EXERCISE:
Copy the entries below word for word, but leave out the pictures.

EXERCISE INPUTS:
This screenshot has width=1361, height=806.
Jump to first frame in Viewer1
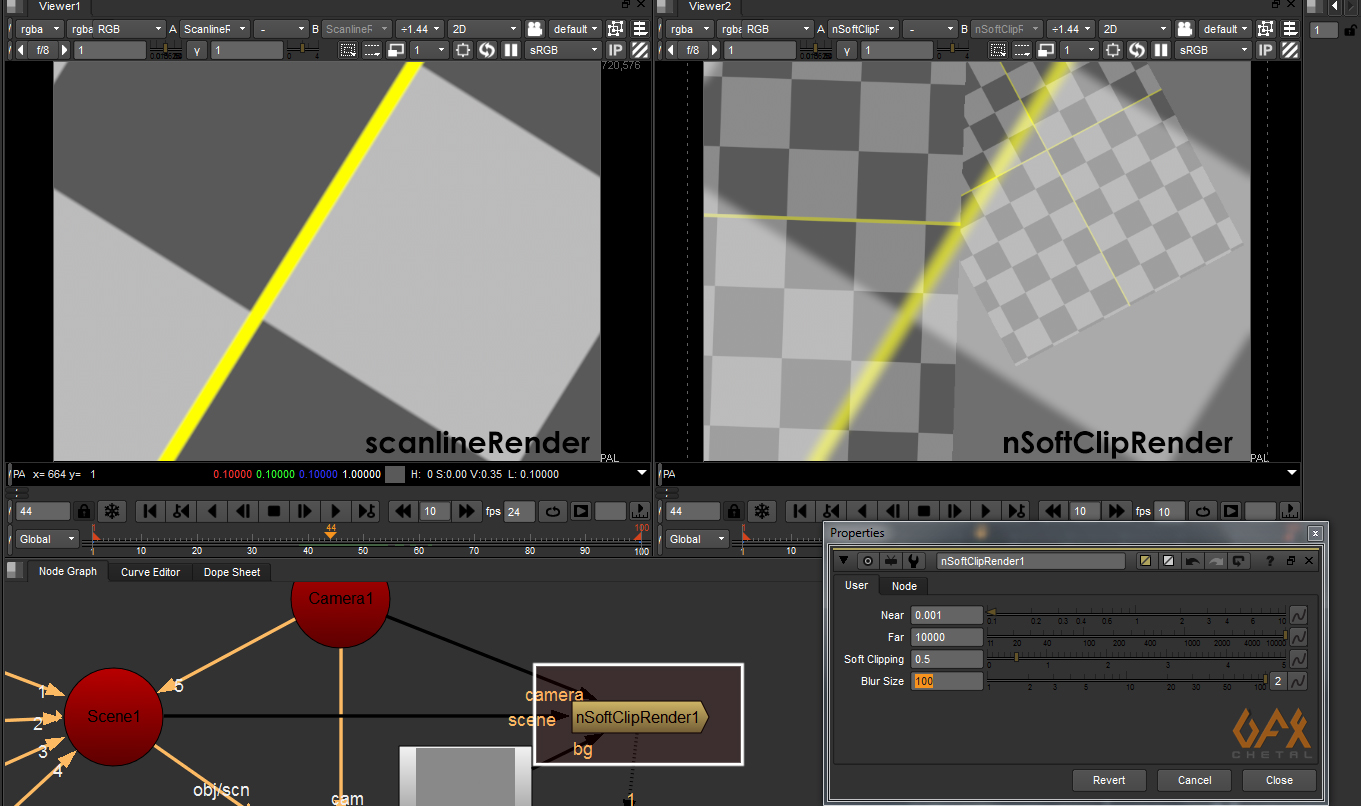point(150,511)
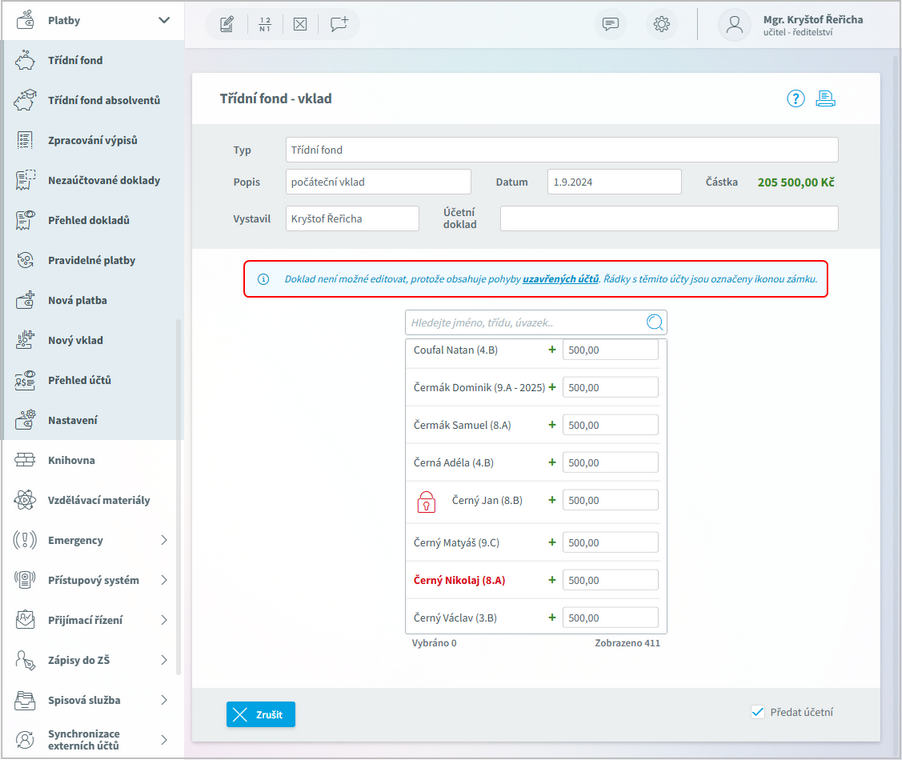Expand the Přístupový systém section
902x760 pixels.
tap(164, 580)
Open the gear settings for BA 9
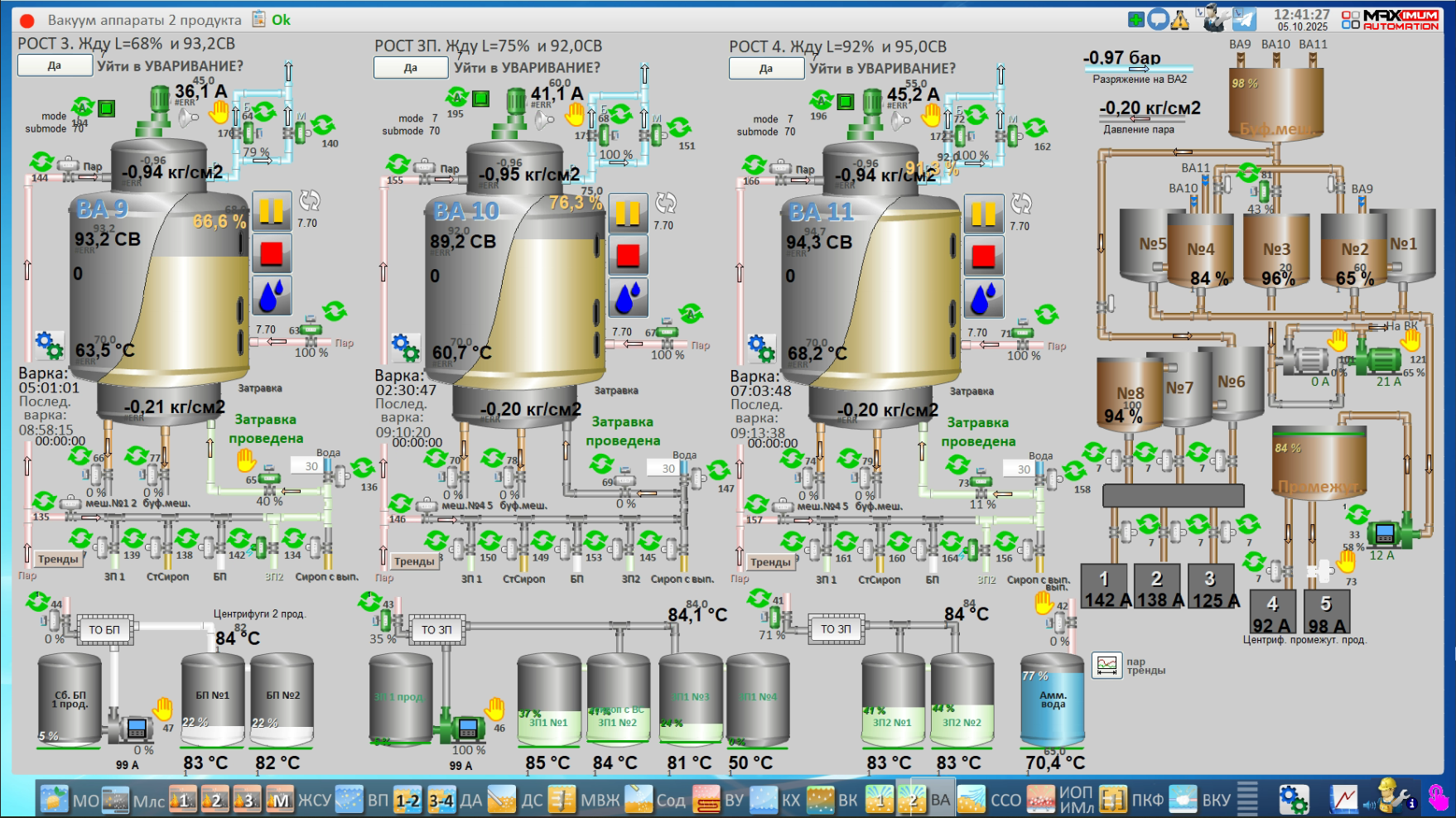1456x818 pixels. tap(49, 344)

SOLUTION FOR THIS TASK:
This screenshot has width=1361, height=806.
Jump to first frame in Viewer1
point(150,511)
Expand the Přístupový systém section
902x760 pixels.
tap(164, 580)
Open the gear settings for BA 9
1456x818 pixels. tap(49, 344)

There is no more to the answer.